High-fat challenge induced trained innate immunity

Atherosclerosis is characterized by a persistent inflammation of the arterial
wall. Monocyte-derived macrophages are the most abundant immune cells in
atherosclerotic plaques. It has recently been shown that not only immune cells
of the adaptive immune system, but innate immune cells as well are able to
adopt a long-term pro-inflammatory phenotype upon stimulation. This nonspecific
memory of innate immune cells is mediated by epigenetic and metabolic
reprogramming and is termed "trained innate immunity." Previous findings from
our lab have shown that not only bacterial components such as LPS, but also
pro-atherogenic particles such as oxidized LDL can induce trained immunity in
monocytes. Interestingly, this memory-effect of trained immunity indicates that
even temporary triggers could induce the persistent inflammation in
atherosclerosis.

Triglyceride-rich lipoproteins (TRL) have been identified as an important
independent risk factor for atherosclerosis. Moreover, elevated plasma levels
of these lipoproteins are associated with increased pro-inflammatory markers.
TRLs, however, are characterized by alternating plasma levels, with brief
elevations following (fat containing) meals. Notably, a high-fat meal not only
contributes to the transient increase of TRL plasma levels, but also induces a
brief elevation in LPS levels by briefly increasing the permeability of the
gut.

We now aim to investigate whether a single high-fat meal can induce trained
innate immunity, since this concept might explain how brief postprandial
effects can translate into a long-term pro-inflammatory and pro-atherogenic
monocyte phenotype.

The primary objective is to determine whether a high-fat meal can induce a
persistent pro-inflammatory monocyte phenotype, characterized by an increased
cytokine production capacity upon ex vivo stimulation. Secondary objectives
are metabolic and epigenetic reprogramming of monocytes at these time points as
well as the capacity of serum, isolated before and 1-6h after an oral fat load,
to induce an increased cytokine production in healthy human monocytes.
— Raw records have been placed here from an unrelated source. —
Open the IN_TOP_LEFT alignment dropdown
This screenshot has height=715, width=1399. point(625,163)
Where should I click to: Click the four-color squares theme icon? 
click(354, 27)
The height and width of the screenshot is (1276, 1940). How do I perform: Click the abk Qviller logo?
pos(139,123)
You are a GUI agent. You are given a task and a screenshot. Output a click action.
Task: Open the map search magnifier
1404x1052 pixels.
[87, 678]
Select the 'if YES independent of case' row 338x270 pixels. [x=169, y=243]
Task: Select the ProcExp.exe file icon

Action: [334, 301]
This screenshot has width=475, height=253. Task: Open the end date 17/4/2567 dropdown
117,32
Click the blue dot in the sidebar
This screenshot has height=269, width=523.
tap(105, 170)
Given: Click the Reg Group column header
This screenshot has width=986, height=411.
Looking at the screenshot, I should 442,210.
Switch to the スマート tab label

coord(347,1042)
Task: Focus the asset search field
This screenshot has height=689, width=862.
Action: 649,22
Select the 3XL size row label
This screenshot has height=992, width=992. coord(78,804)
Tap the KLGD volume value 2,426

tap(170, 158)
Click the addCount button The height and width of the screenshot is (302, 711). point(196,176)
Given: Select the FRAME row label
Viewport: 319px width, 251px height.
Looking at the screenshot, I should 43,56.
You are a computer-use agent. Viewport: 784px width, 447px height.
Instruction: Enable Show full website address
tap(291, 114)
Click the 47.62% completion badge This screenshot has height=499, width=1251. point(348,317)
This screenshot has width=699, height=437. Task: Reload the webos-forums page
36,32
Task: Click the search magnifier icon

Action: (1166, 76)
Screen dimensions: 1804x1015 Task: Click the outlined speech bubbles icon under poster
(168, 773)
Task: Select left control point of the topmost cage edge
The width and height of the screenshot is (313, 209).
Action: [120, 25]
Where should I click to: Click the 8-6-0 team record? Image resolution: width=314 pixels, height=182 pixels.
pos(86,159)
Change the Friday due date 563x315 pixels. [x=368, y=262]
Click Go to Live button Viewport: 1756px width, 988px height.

Cross-over high-fat challenge intervention study.

A single high-fat challenge (milkshake containing 95g of fat) and *control*
shake (comparable to an average breakfast).

There is no risk associated with participation. After informed consent 3 mL of
blood will be drawn during the screening visit. A general, medical will be
used. Moreover, participants will be asked to keep a food diary for 3 days.
During the study each participant will consume a high-fat milkshake and
*control* shake after an overnight fast. At baseline t=0h and at visit 1: t=1h,
t=2h, t=4h, t=6h, visit 2: t=24h and visit 3: t=72h after the intervention
shake, a total of 205 mL blood will be collected by using a venflon. The night
before and during the 3-day study period, the participants will receive
standardized meal plans, adjusted to their individual caloric requirements. The
same protocol will be repeated for the *control* shake.